Stored data:
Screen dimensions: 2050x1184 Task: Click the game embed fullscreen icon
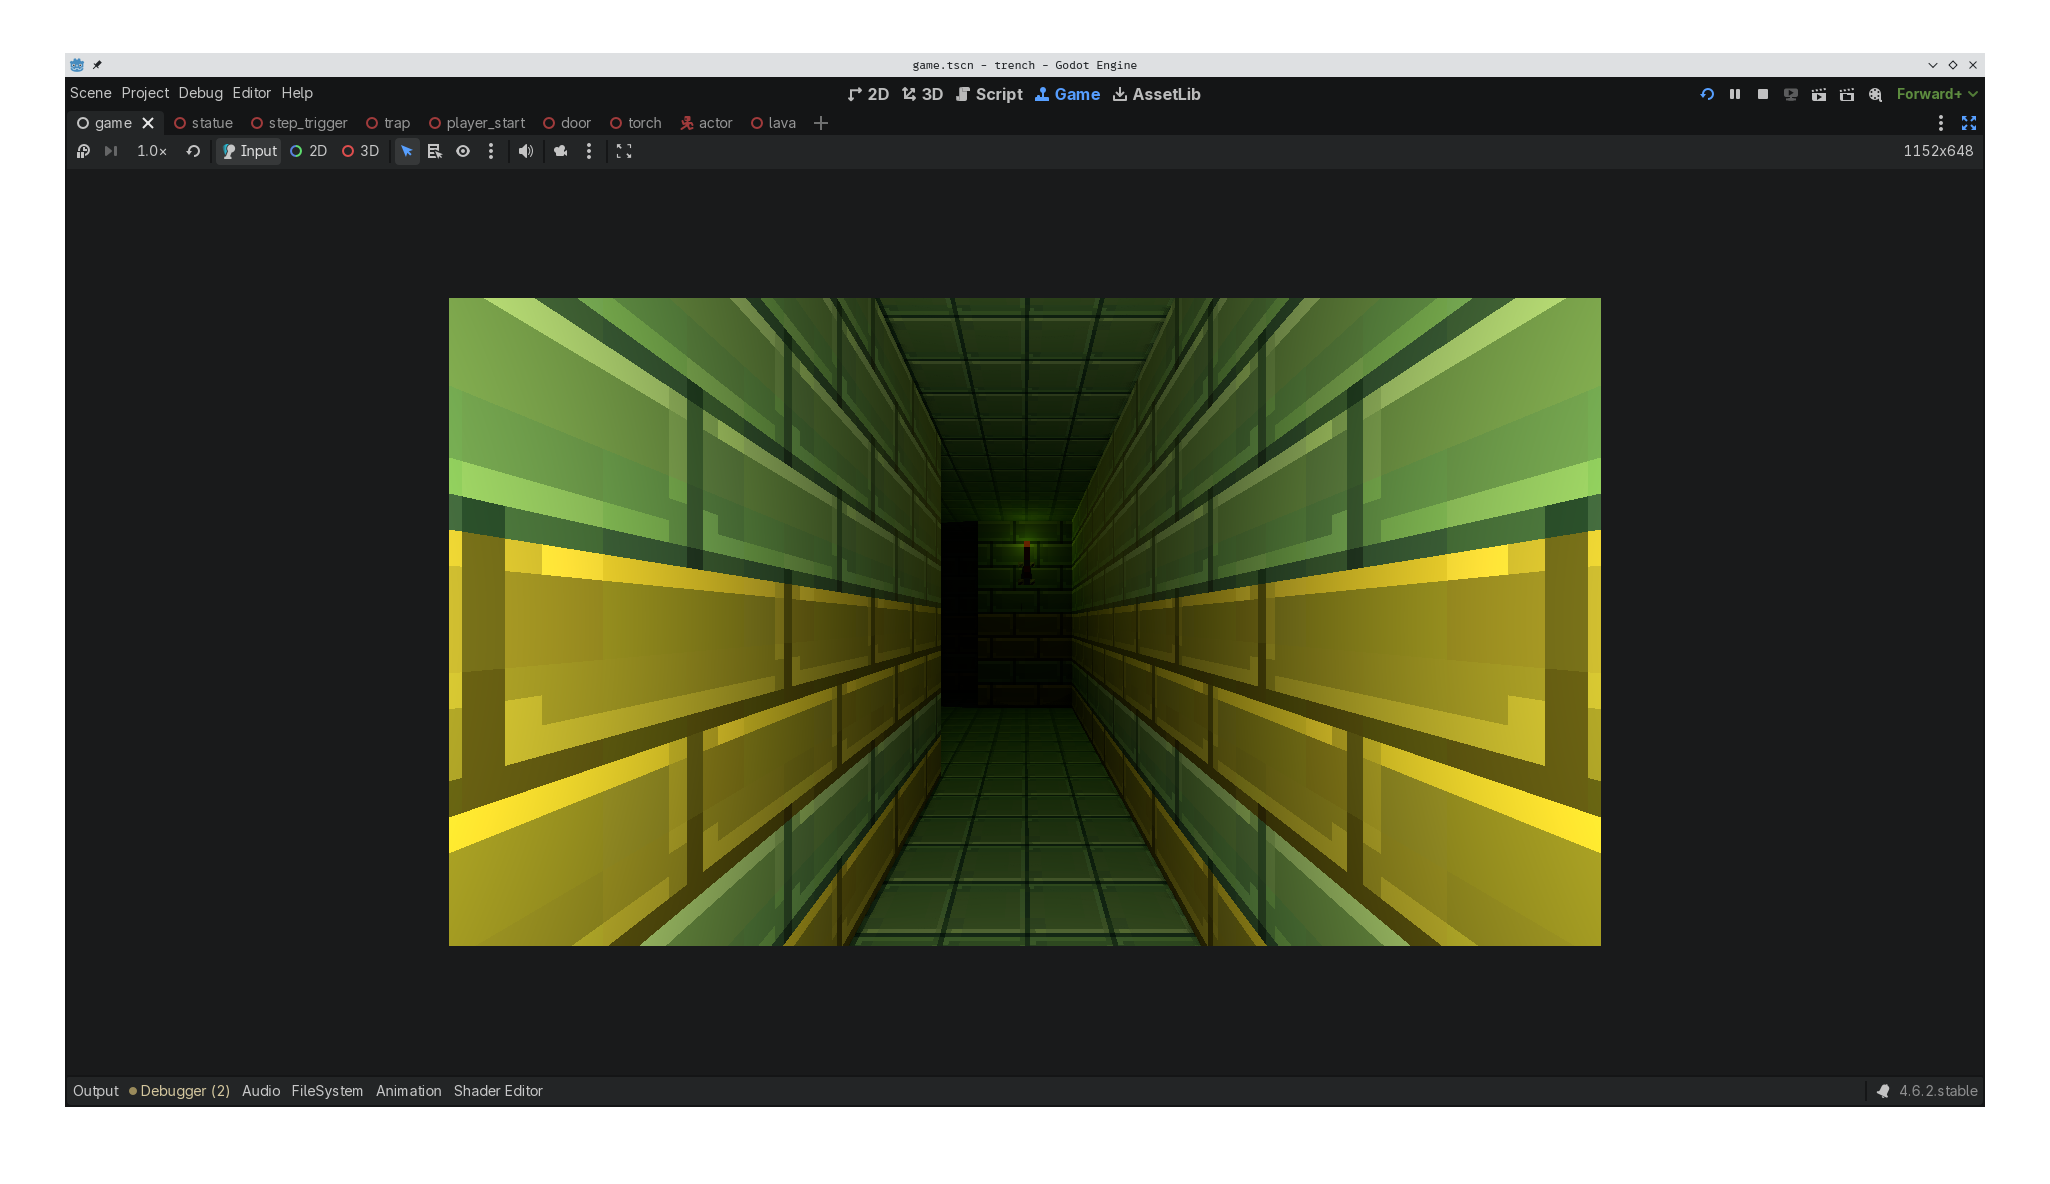tap(624, 151)
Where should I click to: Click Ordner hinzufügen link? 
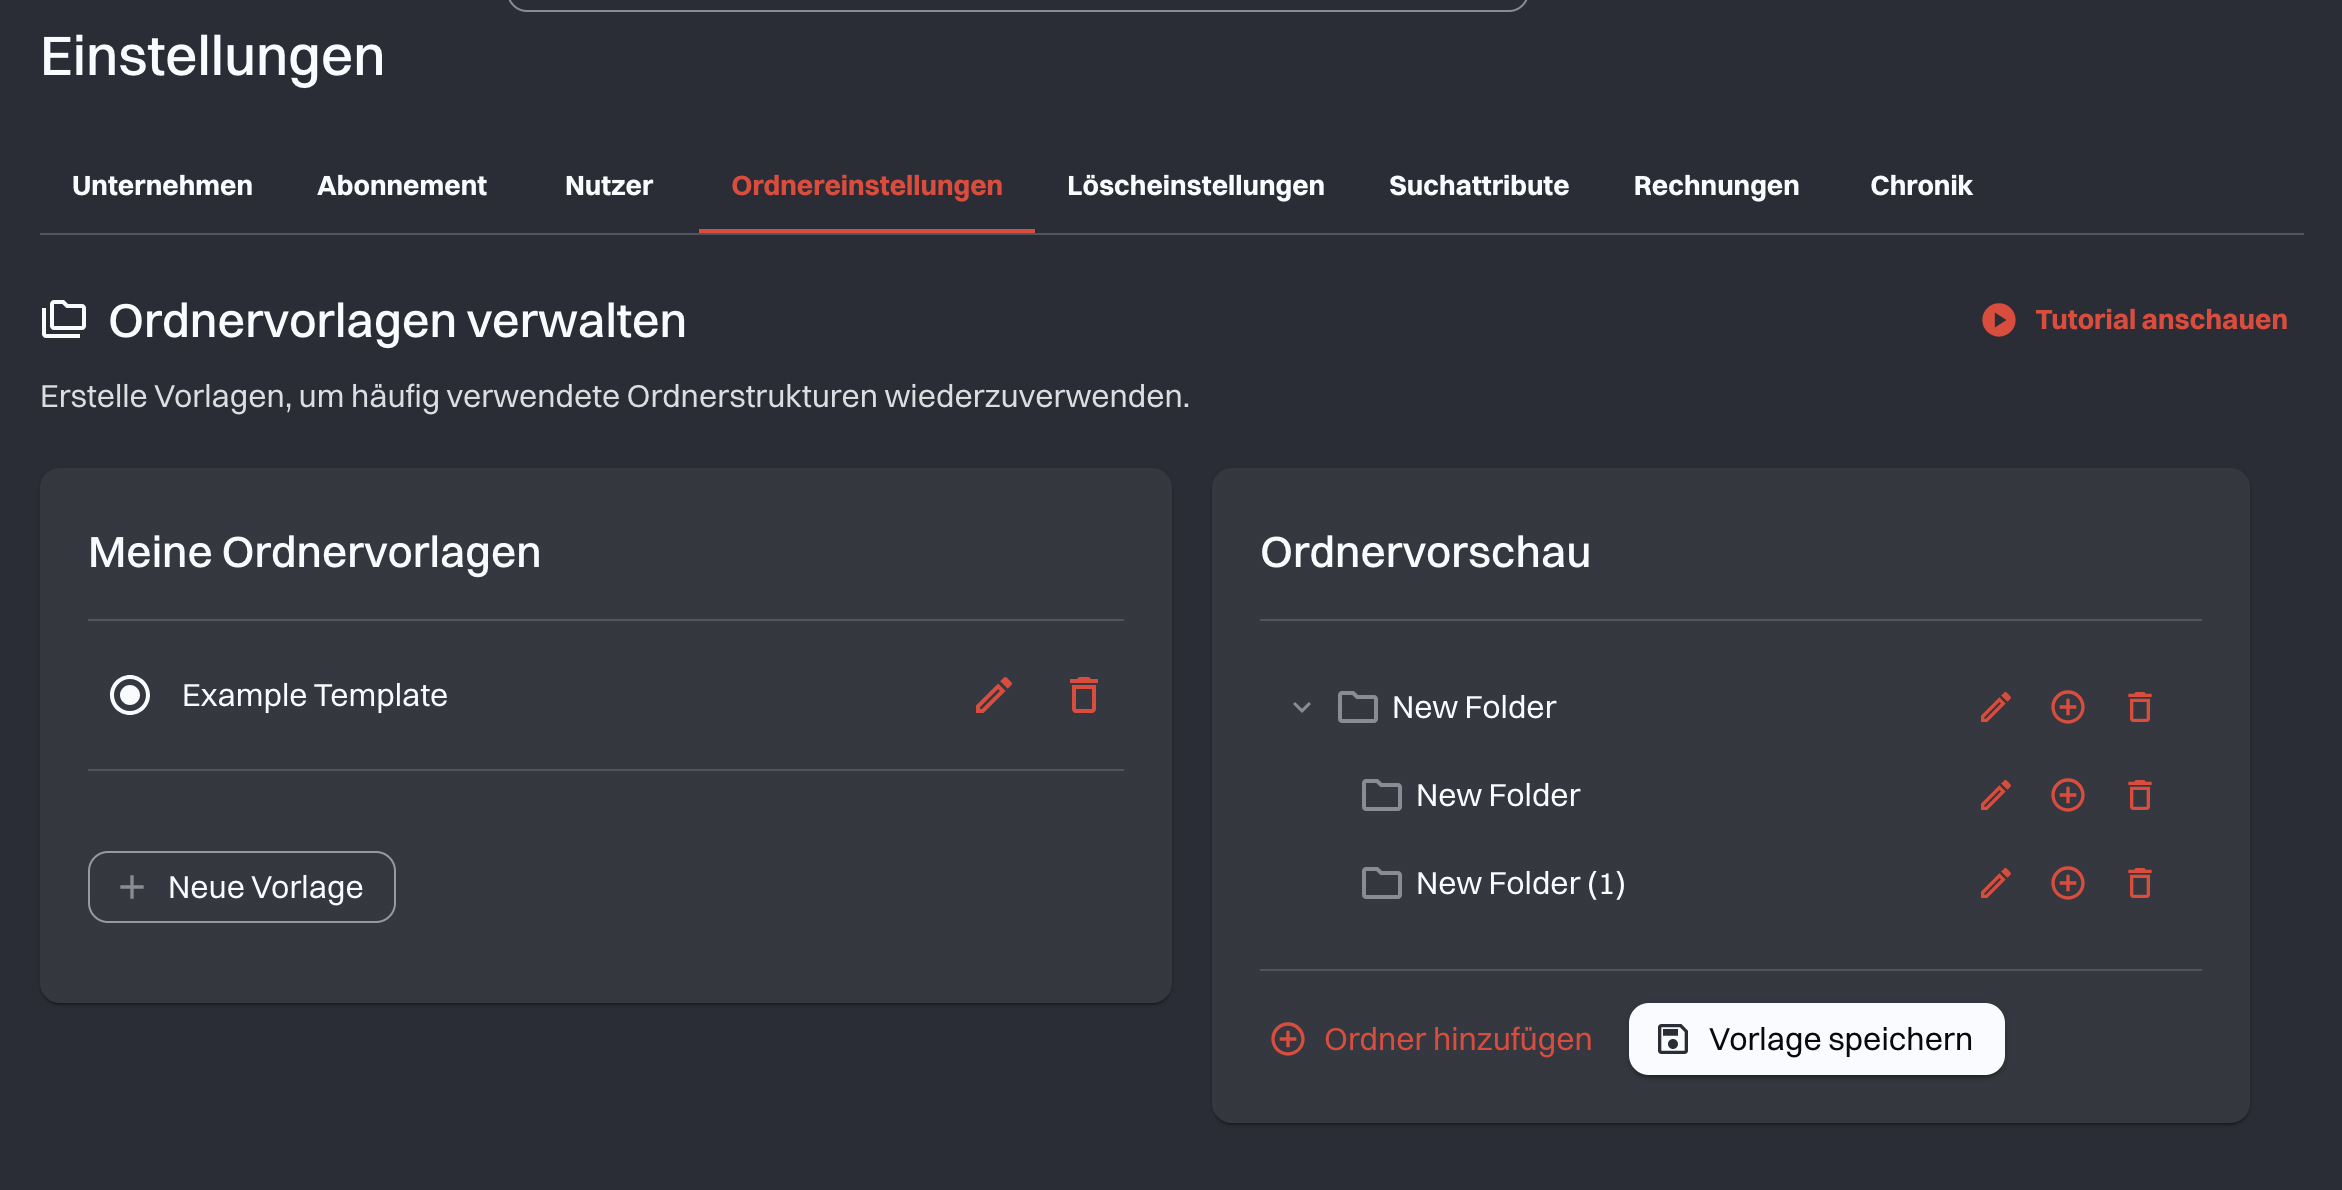click(1432, 1039)
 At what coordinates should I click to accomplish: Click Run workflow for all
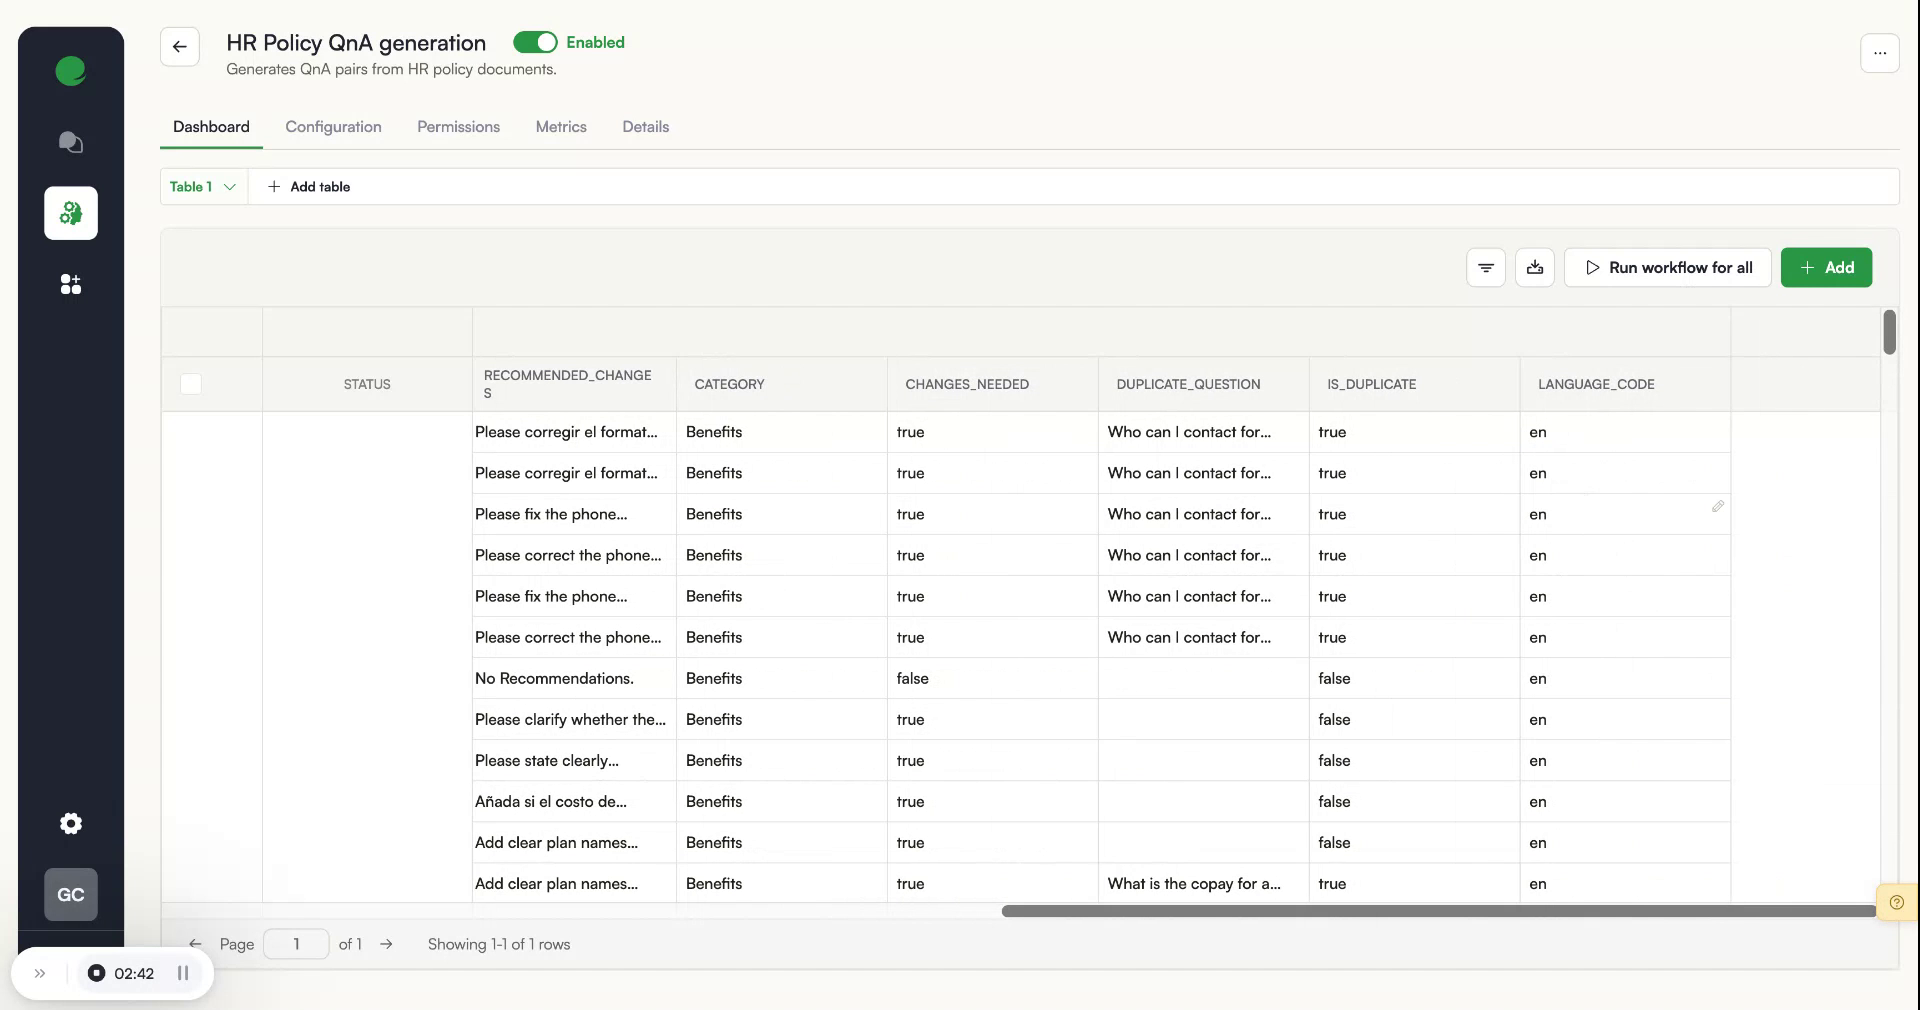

What is needed: Write out every record exactly. Leave the pictures out.

Output of the task:
Screen dimensions: 2050x1184 Task: Click the game embed fullscreen icon
tap(624, 151)
Where should I click to: Click Ordner hinzufügen link? 
click(1432, 1039)
 At what coordinates should I click to accomplish: Click Run workflow for all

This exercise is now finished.